Proprio come accade con tante altre specie animali, anche gli squali stanno vivendo un momento critico. La specie, infatti, è ad alto rischio, poichè ogni anno vengono meno numerosi esemplari. Basti pensare che, dal 1970 ad oggi, la popolazione globale è diminuita di oltre il 70%. Secondo l’International Union for Conservation of Nature esistono 550 specie di squali, di cui il 14% è considerato vulnerabile, l’11% in pericolo e il 1% in pericolo critico. Le cause di questa diminuzione agghiacciante sono da ricondurre all’azione umana, e riguardano:

  • la distruzione degli habitat,
  • il cambiamento climatico,
  • la cattura accessoria durante la pesca di altri pesci,
  • il prelievo delle pinne.

Quest’ultimo punto, detto shark finning, è particolarmente crudele, poichè si catturano gli squali esclusivamente per tagliare loro le pinne, e spesso si fa mentre l’animale è ancora in vita. Senza la pinna, gli squali non riescono a nuotare e affondano, morendo per soffocamento o mangiati da altri predatori, da cui non possono difendersi.

Biodiversità a rischio

Squalo
Photo by rear_window_00 – Pixabay

Le pinne di squalo vengono utilizzate nella cucina cinese. Per evitare lo “spreco” della carne di squalo, dal 2010 lo Shark Conservation Act obbliga i pescatori ad utilizzare tutto l’animale. Si tratta di una legge che va in contrasto con l’accordo internazionale CITES, il quale protegge le specie in pericolo e ne regolamenta il commercio. A livello globale il commercio internazionale di carne di squalo in via di estinzione è vietato, ma non controllato, in quanto le etichette generiche non permettono di capire di che specie si tratta. Questo rappresenta una minaccia alla salute umana, poichè alcune specie contengono alti livelli di mercurio, metilmercurio e arsenico, metalli che danneggiano il cervello e il sistema nervoso centrale e che, in grandi quantità, sono anche cancerogeni.

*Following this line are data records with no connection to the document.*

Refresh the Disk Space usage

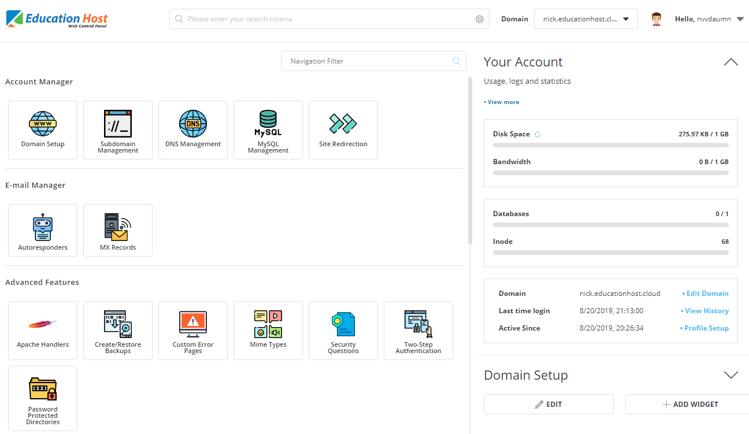click(x=537, y=134)
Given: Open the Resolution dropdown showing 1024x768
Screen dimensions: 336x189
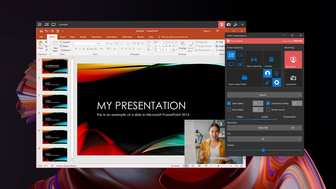Looking at the screenshot, I should (265, 128).
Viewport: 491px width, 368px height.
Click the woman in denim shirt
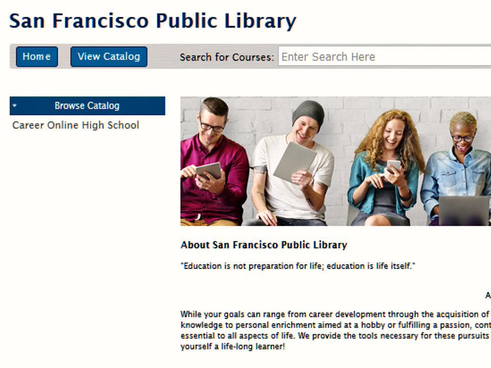456,166
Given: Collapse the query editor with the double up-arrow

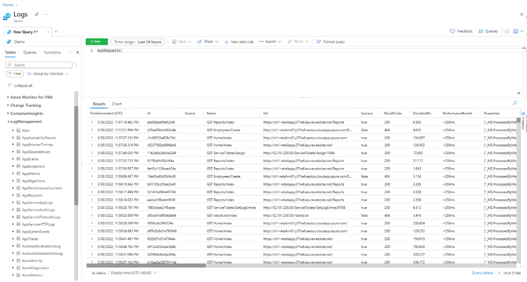Looking at the screenshot, I should (518, 93).
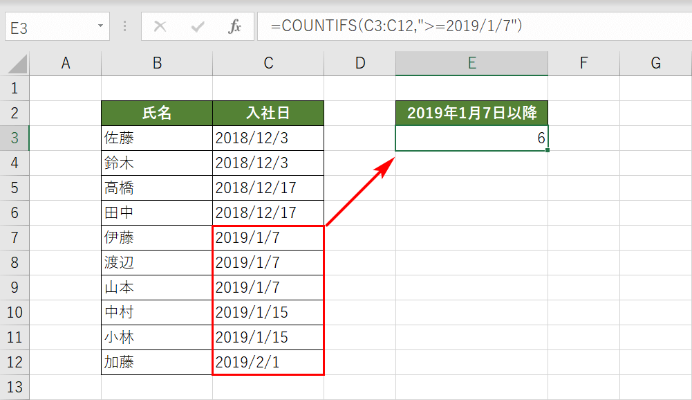Select the 2019/1/7 cell next to 伊藤
The width and height of the screenshot is (692, 400).
pyautogui.click(x=268, y=237)
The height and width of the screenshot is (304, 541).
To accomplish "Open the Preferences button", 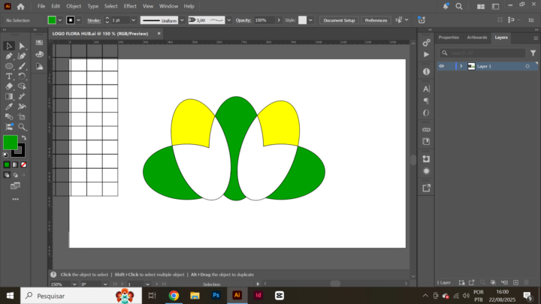I will [376, 20].
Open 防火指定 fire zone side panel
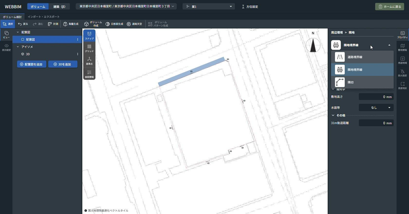This screenshot has width=409, height=214. click(x=402, y=73)

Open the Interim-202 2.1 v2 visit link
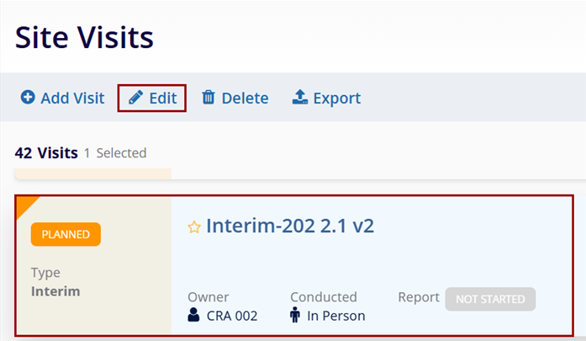tap(290, 226)
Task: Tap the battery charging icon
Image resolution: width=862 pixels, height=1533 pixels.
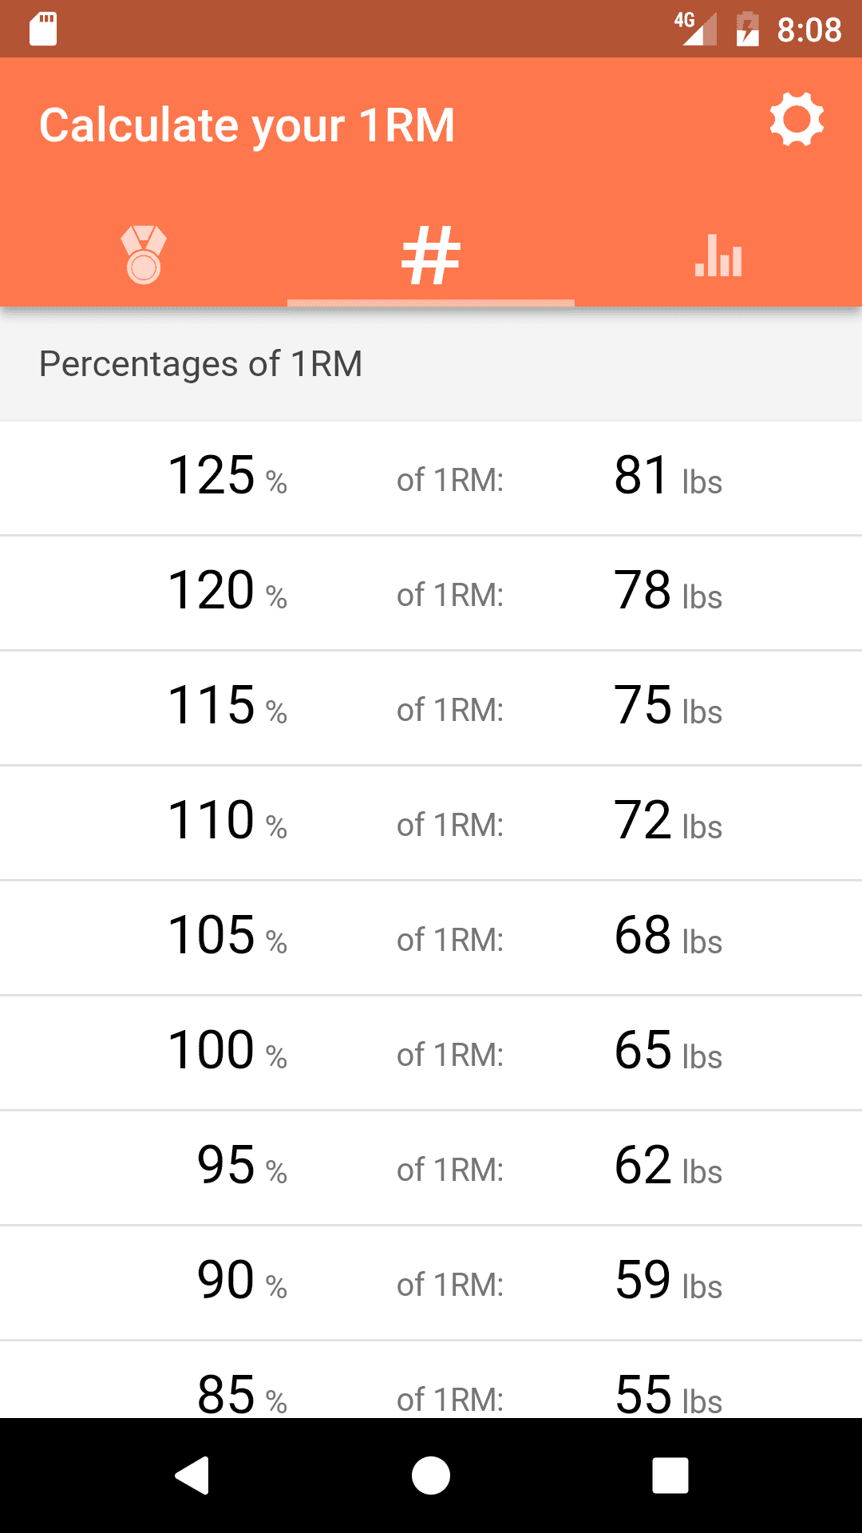Action: (x=747, y=30)
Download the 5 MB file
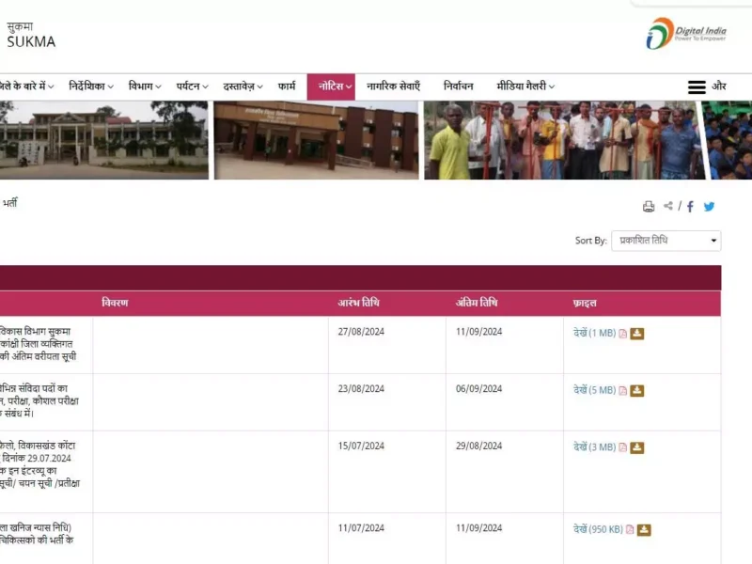The height and width of the screenshot is (564, 752). click(637, 390)
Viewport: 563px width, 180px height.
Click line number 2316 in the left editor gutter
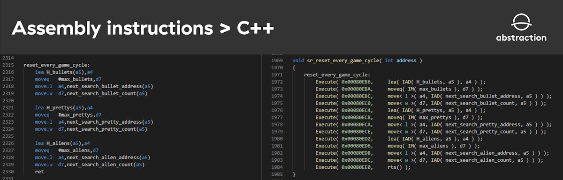[8, 72]
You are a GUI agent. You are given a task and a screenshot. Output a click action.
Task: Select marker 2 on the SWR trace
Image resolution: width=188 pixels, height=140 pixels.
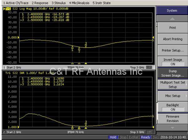(x=79, y=127)
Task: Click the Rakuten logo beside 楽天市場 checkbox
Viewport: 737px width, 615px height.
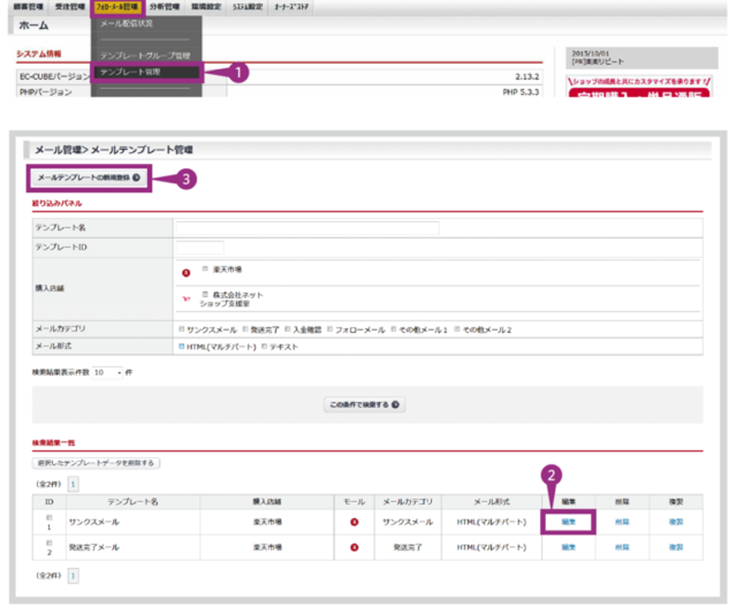Action: tap(186, 273)
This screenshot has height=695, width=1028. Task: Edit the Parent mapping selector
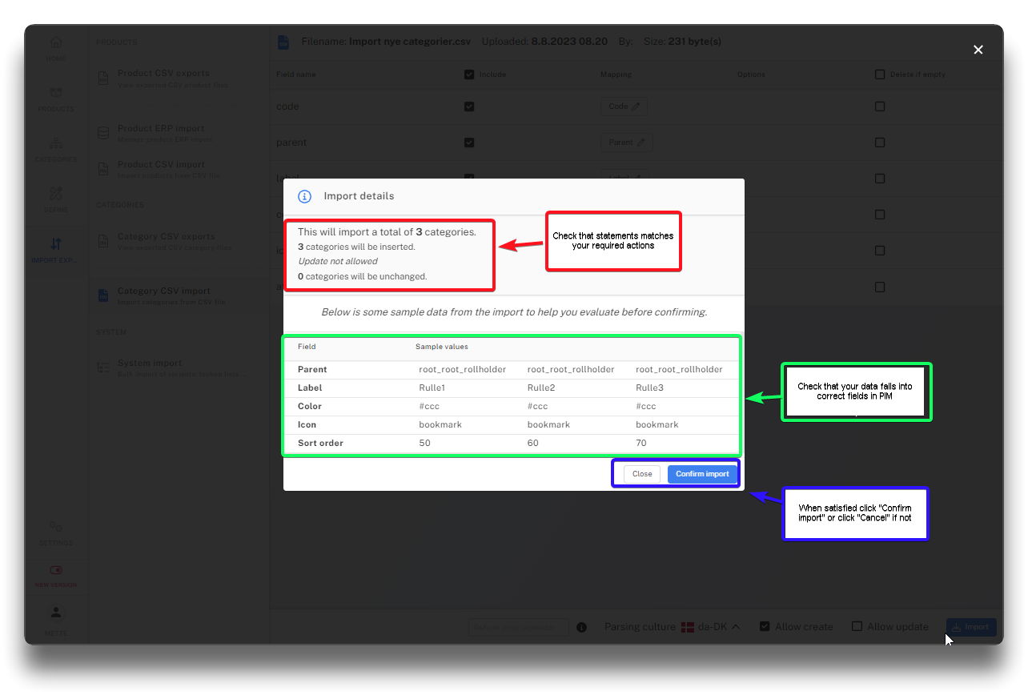626,143
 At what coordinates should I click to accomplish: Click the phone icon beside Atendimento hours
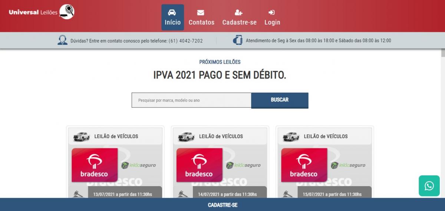[237, 40]
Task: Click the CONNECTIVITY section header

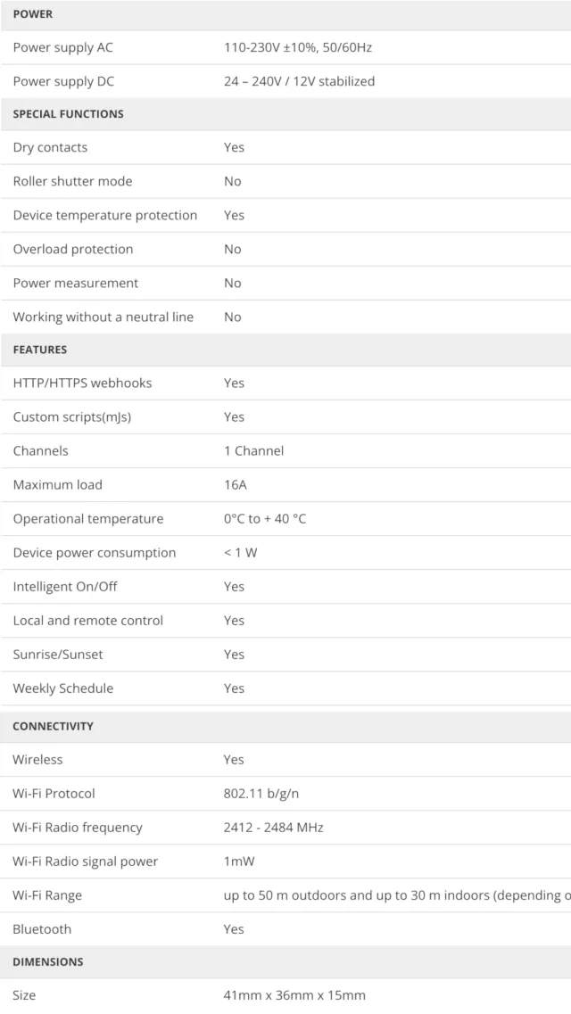Action: tap(53, 726)
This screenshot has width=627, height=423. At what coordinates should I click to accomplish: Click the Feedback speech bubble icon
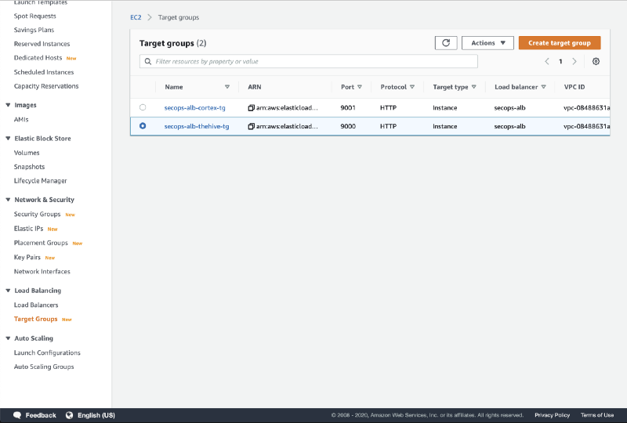point(16,415)
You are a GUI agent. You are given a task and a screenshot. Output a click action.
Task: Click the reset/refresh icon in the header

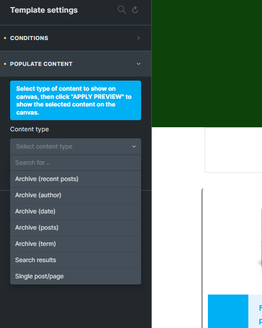(135, 10)
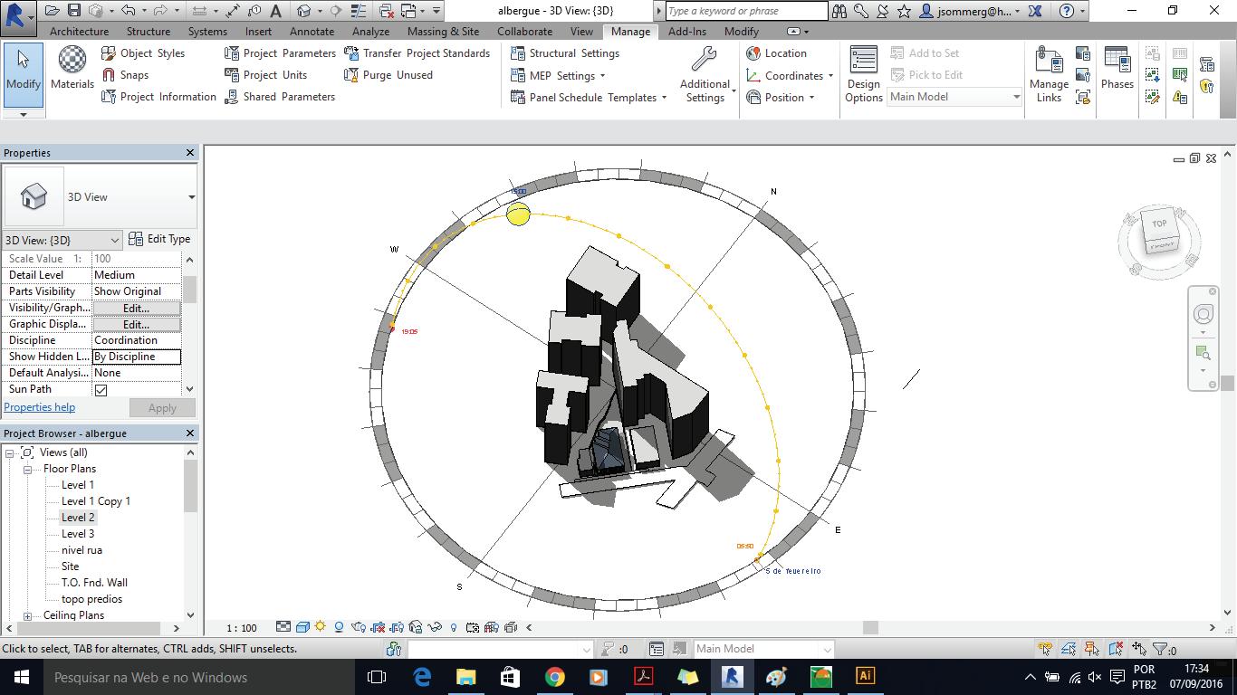Open Additional Settings in ribbon
This screenshot has width=1237, height=695.
pos(705,74)
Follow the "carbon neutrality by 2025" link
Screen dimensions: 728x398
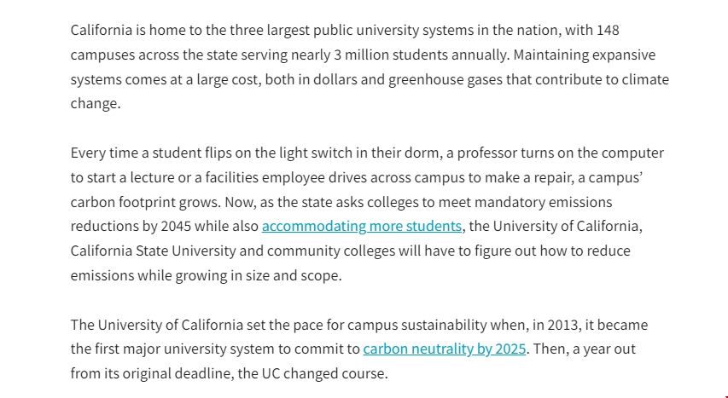pos(444,349)
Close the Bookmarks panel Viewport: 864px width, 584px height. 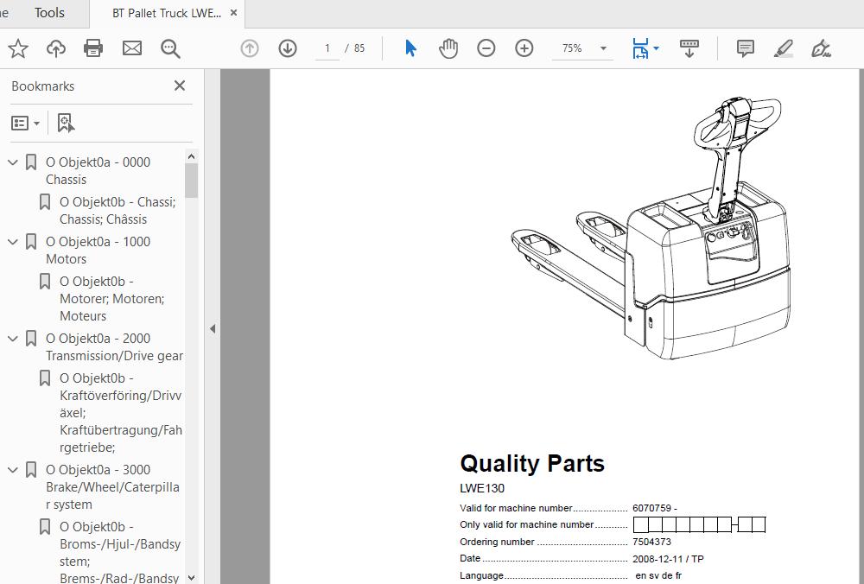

La diminuzione degli squali è un pericolo enorme per la biodiversità, anche nel Mar Mediterraneo. Gli squali, infatti, svolgono un ruolo chiave nell’equilibrio degli ecosistemi marini, regolando le altre specie con la loro caccia e mantenendo sane le catene alimentari. Se dovessero scomparire, quindi, gli oceani ne risentirebbero ampiamente, ma non solo loro. Gli squali hanno anche una funzione essenziale nella produzione di ossigeno e nell’assorbimento dell’anidride carbonica, il che vuol dire che contribuiscono enormemente a combattere il cambiamento climatico. La prosecuzione della specie, quindi, è assolutamente da salvaguardare.